Type the following in your Web browser to run a speech-to-text task:
http://localhost:15000/action=AddTask&Type=WavToText&File=path/moonshotOverview.mp4&Out=path/moonshotOverview.ctm
where path
is the location on your machine of the video file and its corresponding output file.
The word output as a paragraph of words for a speech-to-text task on the MoonshotOverview.mp4
sample file should look something like this:
the older per unit is probably the buckling under its only the forty three thousand searches in some sixty million three thousand nine hundred million dollars online transactions <s> every now and it's growing exponentially doubling in size every thirty six miles <s> the tax cuts the state to build a new car the server for a new time for a new kind word or a new kind of world I'm lazy exponentially fewer resources to do and most people call that changed somewhat colder we call it <s> H The moonshine Show which I ate spinach I go to the Internet the room and it's around eighty percent smaller than traditional servers use eighty nine percent less energy <s> possibly some strong but it's bigger than over the next thirty six months its two hundred metric tons of steel to never being an eight million square feet of forest but it just means it's ten power is at its the reason the internet just might have a future after all so empowered has allowed lives our future <s> the flu shot is from HP <s> it's time to build a better read this get together again in Madison on the hp shop <s> this is going to pay the the the the <s>
If you listen to the file, it has background music almost the entire way through, and also contains very disjointed speech.
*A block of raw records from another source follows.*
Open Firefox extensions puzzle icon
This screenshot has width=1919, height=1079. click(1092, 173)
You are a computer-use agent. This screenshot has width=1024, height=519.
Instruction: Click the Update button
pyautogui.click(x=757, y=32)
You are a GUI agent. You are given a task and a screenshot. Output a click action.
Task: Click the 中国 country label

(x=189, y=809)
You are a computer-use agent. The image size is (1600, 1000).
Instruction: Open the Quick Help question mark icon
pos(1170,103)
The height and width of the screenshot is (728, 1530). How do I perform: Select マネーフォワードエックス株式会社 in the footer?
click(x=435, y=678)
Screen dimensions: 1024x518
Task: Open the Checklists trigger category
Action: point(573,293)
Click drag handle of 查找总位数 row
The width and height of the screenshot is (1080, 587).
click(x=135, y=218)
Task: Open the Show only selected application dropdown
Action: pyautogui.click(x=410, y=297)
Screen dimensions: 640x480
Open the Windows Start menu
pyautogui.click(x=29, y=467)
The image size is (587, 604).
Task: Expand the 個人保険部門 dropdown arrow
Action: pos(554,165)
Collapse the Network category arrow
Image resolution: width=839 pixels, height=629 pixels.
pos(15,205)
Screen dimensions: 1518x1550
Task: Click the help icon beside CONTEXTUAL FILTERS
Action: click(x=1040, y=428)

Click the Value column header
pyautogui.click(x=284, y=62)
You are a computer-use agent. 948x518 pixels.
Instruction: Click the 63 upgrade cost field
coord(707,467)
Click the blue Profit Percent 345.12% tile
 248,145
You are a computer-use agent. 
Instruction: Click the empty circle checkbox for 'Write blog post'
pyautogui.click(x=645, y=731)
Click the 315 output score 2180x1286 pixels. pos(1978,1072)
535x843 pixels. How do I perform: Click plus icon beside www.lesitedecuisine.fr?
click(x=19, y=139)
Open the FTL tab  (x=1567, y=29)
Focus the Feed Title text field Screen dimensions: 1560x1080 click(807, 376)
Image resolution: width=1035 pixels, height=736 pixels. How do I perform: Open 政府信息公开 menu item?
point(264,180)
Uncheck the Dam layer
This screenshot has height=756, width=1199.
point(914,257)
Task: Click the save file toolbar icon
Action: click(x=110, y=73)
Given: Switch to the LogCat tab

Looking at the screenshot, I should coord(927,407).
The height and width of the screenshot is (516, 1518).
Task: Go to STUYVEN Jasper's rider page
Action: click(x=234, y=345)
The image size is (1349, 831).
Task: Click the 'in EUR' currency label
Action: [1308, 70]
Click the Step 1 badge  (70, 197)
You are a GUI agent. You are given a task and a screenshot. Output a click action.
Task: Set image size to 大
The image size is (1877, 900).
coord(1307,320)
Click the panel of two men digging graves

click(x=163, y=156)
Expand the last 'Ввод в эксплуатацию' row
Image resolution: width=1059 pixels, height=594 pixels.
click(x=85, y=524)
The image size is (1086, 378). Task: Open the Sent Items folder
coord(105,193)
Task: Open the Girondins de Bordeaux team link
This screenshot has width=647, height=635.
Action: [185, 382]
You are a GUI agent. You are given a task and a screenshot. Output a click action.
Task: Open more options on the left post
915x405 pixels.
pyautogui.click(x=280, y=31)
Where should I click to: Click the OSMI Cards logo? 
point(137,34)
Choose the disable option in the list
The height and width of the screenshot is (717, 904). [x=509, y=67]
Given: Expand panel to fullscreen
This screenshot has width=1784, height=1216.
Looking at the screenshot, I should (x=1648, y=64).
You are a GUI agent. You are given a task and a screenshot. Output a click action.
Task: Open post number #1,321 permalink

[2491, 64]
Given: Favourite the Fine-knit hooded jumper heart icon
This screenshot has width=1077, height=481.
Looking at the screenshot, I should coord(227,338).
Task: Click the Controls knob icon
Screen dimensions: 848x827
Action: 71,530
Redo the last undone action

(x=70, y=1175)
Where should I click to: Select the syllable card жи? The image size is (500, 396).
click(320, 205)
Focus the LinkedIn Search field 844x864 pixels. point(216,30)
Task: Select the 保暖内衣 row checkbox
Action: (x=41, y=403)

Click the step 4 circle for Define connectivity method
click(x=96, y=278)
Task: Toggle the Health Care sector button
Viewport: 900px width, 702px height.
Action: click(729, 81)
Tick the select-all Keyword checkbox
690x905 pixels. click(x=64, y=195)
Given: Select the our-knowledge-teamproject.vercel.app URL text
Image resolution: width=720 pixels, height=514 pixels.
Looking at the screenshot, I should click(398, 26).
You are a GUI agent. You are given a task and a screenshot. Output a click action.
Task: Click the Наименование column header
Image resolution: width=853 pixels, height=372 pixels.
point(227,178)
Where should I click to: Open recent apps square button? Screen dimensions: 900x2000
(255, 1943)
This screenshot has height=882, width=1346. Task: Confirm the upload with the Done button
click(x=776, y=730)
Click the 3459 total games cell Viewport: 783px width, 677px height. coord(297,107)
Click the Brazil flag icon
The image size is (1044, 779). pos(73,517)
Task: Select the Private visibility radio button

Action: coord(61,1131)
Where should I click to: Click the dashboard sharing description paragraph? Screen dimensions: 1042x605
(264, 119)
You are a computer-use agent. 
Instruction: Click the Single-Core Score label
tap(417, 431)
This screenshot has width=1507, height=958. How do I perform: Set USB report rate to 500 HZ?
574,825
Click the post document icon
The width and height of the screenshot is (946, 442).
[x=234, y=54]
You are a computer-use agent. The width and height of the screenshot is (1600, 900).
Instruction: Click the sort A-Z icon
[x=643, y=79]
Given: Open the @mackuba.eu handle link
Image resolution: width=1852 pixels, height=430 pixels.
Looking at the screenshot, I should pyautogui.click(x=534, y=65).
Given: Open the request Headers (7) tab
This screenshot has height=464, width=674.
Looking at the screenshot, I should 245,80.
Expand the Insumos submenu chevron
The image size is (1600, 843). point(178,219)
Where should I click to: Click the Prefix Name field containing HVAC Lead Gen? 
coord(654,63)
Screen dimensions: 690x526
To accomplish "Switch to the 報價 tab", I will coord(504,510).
The file mainly consists of short sentences with periods of music between, with some sentences even being broken in to two parts with music in between. The IDOL Speech Server standard Broadcast models are optimized for Broadcast news content, and as such do not perform as well on this disjointed speech with background music..
The longer periods of music are commonly recognized as words in the example above. You can configure IDOL Speech Server to perform music and noise filtering, which attempts to recognize speech only on areas classified as speech, and excludes areas classified as music or noise.
You might miss some segments of speech if you enable music and noise filtering.
A number of factors affect the recall rate (correct detection) of words or phrases. These include signal bandwidth, background noise, speech clarity (which can be affected by factors such as whether a speaker is native), audio signal distortion because of compression and storage, and also factors that affect the spoken speech, such as speech clarity (which can be affected by factors such as whether a speaker is native), speed of speech, presence of cross-talk ( multiple speakers at the same time ), and the format and breadth of language used.
You can optimize the results of speech-to-text tasks in several ways. For example, if the content is about a particular subject, you can produce a custom language model for that subject to guide the recognition to words from that particular subject domain. You can also filter music and noise, and perform speech-to-text only on those parts of the file that are classified as speech. If you have content that might contain a number of languages or accents, you can use language identification to determine the most likely language or accent variant. For further information on language identification, refer to the IDOL Speech Server Administration Guide.
IDOL Speech Server provides several other speech and audio processing capabilities, including audio classification, language identification, speaker segmentation and identification, audio fingerprinting, and phrase matching. IDOL Speech Server supports over 30 languages, with a number of those having telephony language packs, which enable speech-to-text over voice call content. Refer to the IDOL Speech Server Administration Guide for more details.
|